DNQ: Applying RL in DNNs

When we are considering the learning model, reinforcement learning is an important theme to be considered. The maze experiment with rodent had already shown us the existence of such a system in animals. But, the latest researches, such as DQNs, had pushed it further in AI also. To build a smart in silico model, we need to equip it with something like reinforcement learning.

In this context, “Human-level control through deep reinforcement learning” by Mnih et al. (http://www.nature.com/doifinder/10.1038/nature14236) explains a better method. It is about how the agents are optimizing their response to the environment. When an agent is confronted with difficulty in a real-world scenario, they must gain information from a high dimensional sensory space. It seems that animals can solve this problem by combining reinforcement learning and a hierarchical sensory information processing system. Before DQN, the reinforcement models had fewer successes, which was also confined to low dimensional state space. Here, the authors create a deep neural network called the Deep Q Net to optimize policies based on information available from a high dimensional sensory space. They had proved its efficiency from the score that DQN obtained by playing Atari games, almost as smart as a human agent.

Why are we talking about DNQ in the first place? It is that it was a model that combines reinforcement learning with deep neural networks. And it’s already known that ANNs are very good at handling high dimensional data.

If you are asking why deep learning, the plot will be sufficient to give you the answer. After some point for conventional learning algorithms, learning performance won’t improve after a specific amount of data. But, if you are using deep neural networks, it would still increase. Improvement in learning implies more accuracy in prediction.

CNN’s which are widely used in computational neuroscience, is inspired by the feed-forward information processing system in the visual cortex proposed by Hubel and Wiesel. It can exploit local spatial correlation and be robust when there is a translation for the field we observe.

For our agent, information is a sequence of images. It will analyze it to take any action that will maximize the future reward.

More formally, we are using the deep convolutional neural net to approximate the optimal action-value given above.
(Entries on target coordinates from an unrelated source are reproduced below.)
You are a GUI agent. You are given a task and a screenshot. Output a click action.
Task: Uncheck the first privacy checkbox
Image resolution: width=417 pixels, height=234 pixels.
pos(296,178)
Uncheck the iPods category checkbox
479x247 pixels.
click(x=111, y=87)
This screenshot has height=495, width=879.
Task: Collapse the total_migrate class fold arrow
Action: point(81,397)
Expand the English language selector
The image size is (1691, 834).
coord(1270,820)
It is the sum of all reward terms discounted by a ratio game, which could be associated with latency in taking action. This is achieved by a behavioral policy P(a|s), where a is the action, and a is the action that the agent had taken given the information s. Before going further we need to know what is the issue in using neural networks in approximating such a function. We can say that there might be correlations present in the observations. Then, small updates that are added to Q may sometimes change the final action significantly. That is neural networks are a good example of nonlinear functions, they are said to be unstable or even diverging in this case. This ultimately results in a significant difference in action values that it i9s giving and the target values.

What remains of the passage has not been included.